2. SAME - Insufficiency of evidence to show will was executed under undue influence, menace or duress. Held, further: Evidence is not sufficient to show that the will was executed under undue influence, menace or duress.
3. SAME - Substantial compliance with statutes as to execution of wills all that is necessary. Substantial compliance with the statutes relating to the execution of wills is all that is required.

Appeal from District Court, Johnston County; W.J. Monroe, Judge.

Proceeding by Alice Cravatt for the probate of the will of Sessum Henderson, deceased. Nora Hicks and another contested. From an order admitting will to probate, protestants appeal. Affirmed.

Cornelius Hardy, Tishomingo, King & Wadlington, Ada, and Wm.
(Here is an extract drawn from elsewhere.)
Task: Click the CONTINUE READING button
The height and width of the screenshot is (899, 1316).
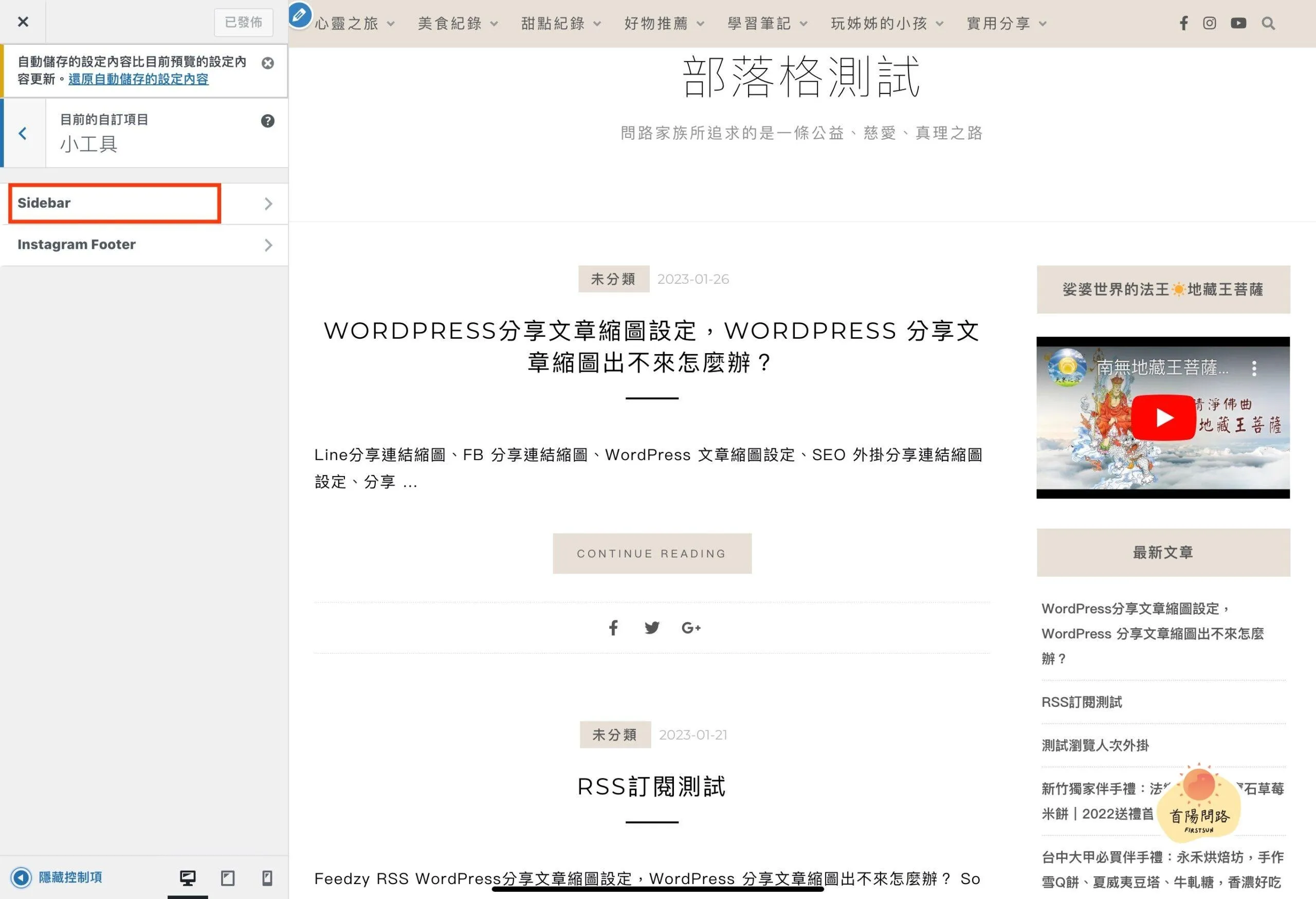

D. French, Tishomingo, for plaintiffs in error.

Thompson & Braly, Ada, for defendant in error.

O'NEAL, J.

¶1 This is a proceeding instituted in the county court of Johnston county of Alice Cravatt filing a petition seeking the probate of the will of Sessum Henderson, deceased.

¶2 The petition states that Sessum Henderson departed this life at Ada, Oklahoma, on or about June 24, 1948; that said decedent at the time of his death was a resident of Johnston county, the general character and probable value of said estate being: real estate and some money, of the value not to exceed $10,000; that decedent left a will bearing date of August 24, 1935, which, petitioner alleges, is the last will and testament of said deceased; that Alice Cravatt, the person named in said will as executrix consents to act as such, and that she is a resident of Pontotoc county Oklahoma, her postoffice address being Pontotoc, Oklahoma; that the names of the heirs and devisees of deceased, so far as known to petitioner, are: Alice Cravatt, adult, Pontotoc county.

¶3 The will appears to have been approved by the county judge of Pontotoc county.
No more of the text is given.